Brief
Reproduce the passage on children who leave home for Iran's big cities word for word, in full.

Text excerpt

• • • • • • •

Lot of these children make it only to big cities (Mashad, Tehran, Isfahan, Tabriz) to end up in situations as poor as those that they left their homes. Typically, this type of children are in the age of 10 to 18 years old with many siblings and a mother who earns a living by washing clothes, cleaning homes for very low paid jobs (because they do not have any skills) sending heir children out to sell small goods or other products. Often abused within the family crises by family members or outside by strangers, increasing numbers of these children look elsewhere for support without any chances. With no papers or any other kind of documents and little money, they are easily transformed into street children and criminal activities.

• • • • • • •

Data segment
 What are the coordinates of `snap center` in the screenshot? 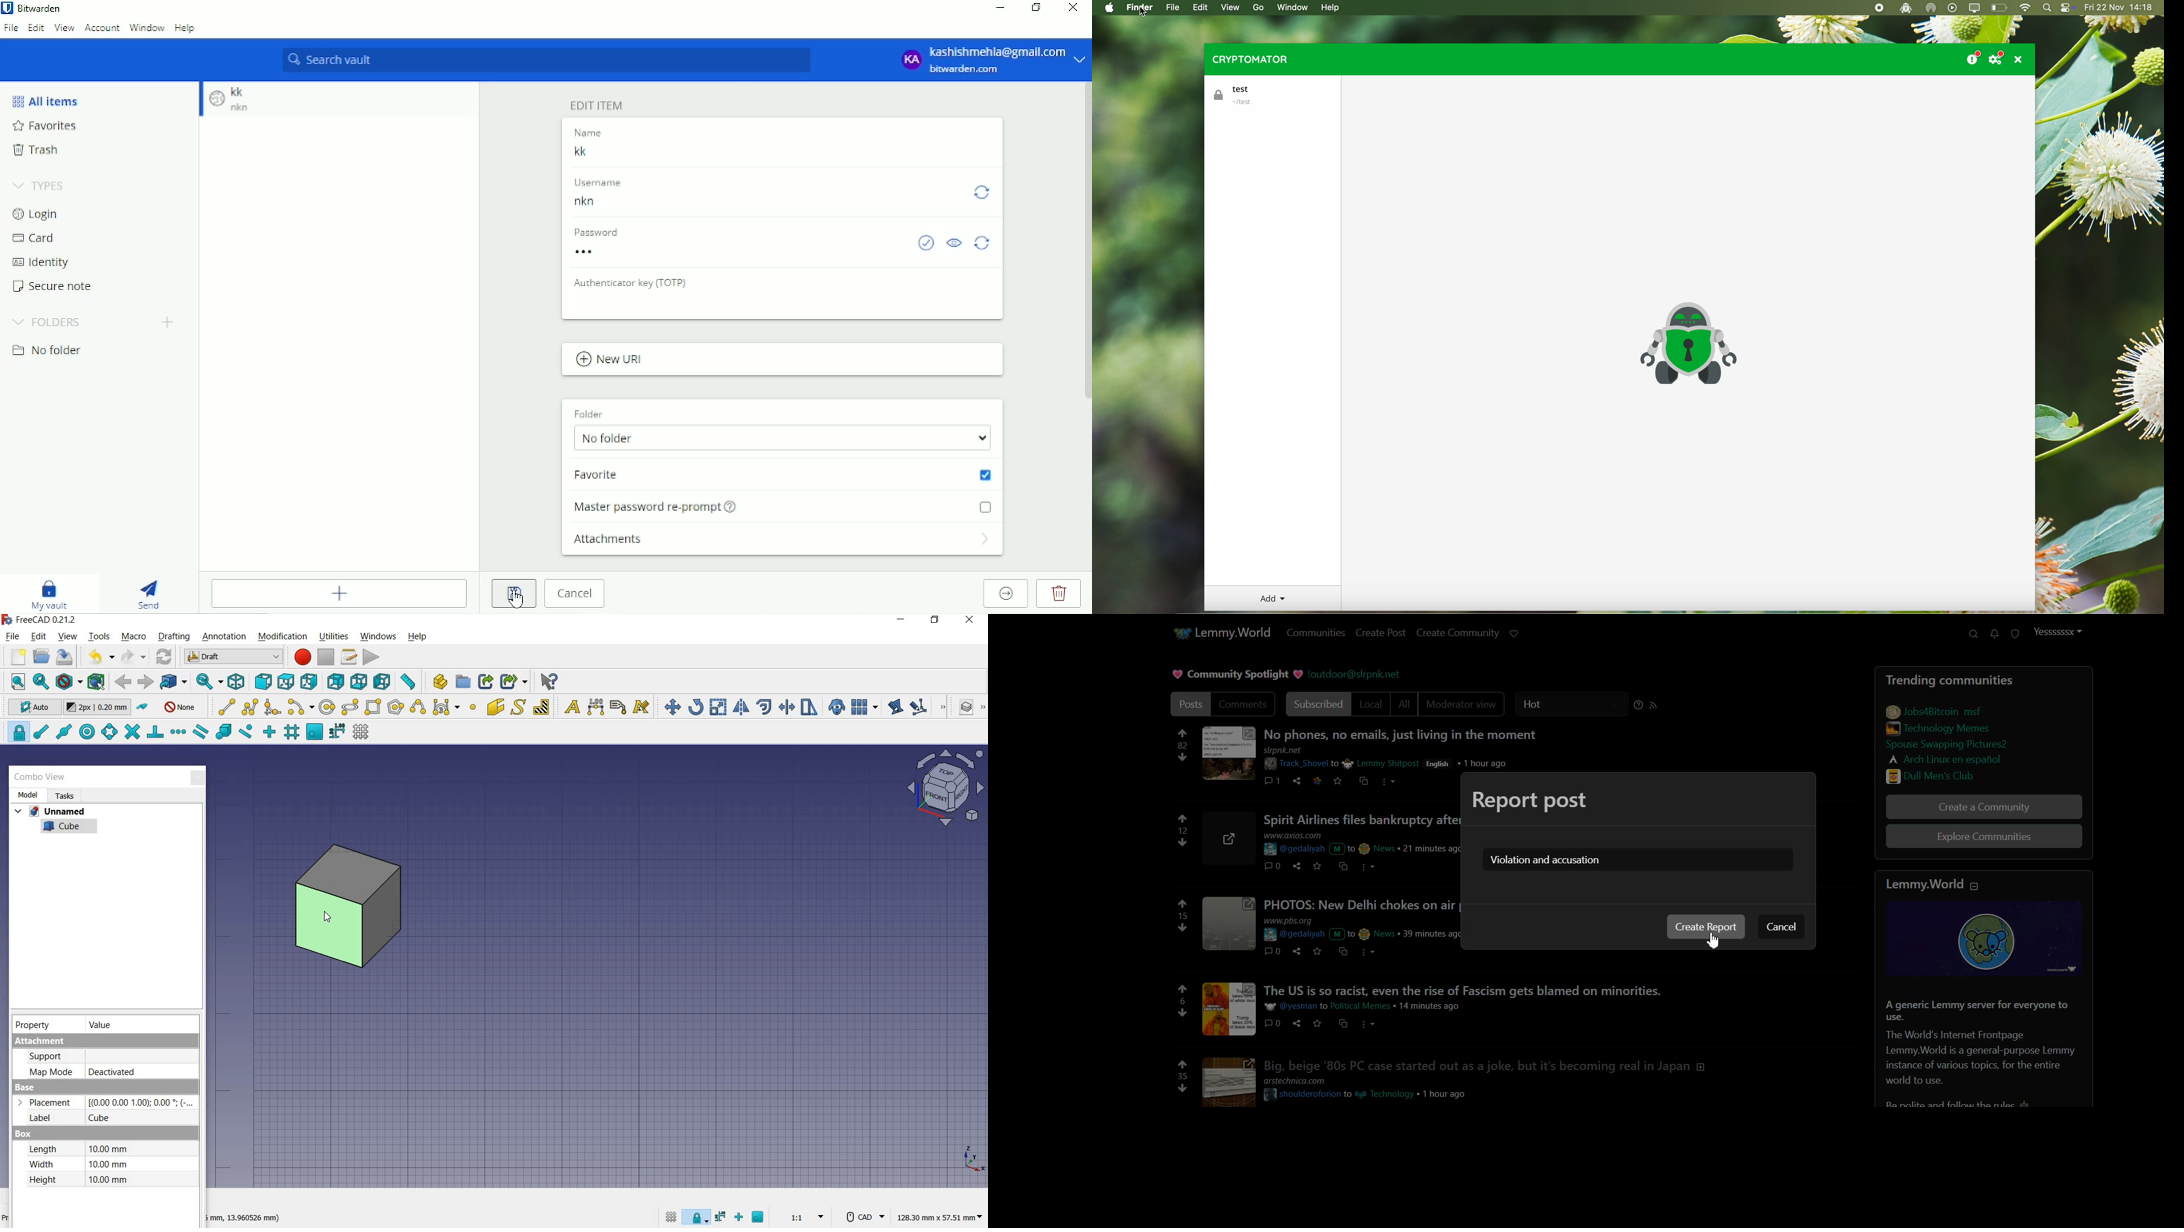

• • • • • • •

The reply
Lot of these children make it only to big cities (Mashad, Tehran, Isfahan, Tabriz) to end up in situations as poor as those that they left their homes. Typically, this type of children are in the age of 10 to 18 years old with many siblings and a mother who earns a living by washing clothes, cleaning homes for very low paid jobs (because they do not have any skills) sending heir children out to sell small goods or other products. Often abused within the family crises by family members or outside by strangers, increasing numbers of these children look elsewhere for support without any chances. With no papers or any other kind of documents and little money, they are easily transformed into street children and criminal activities.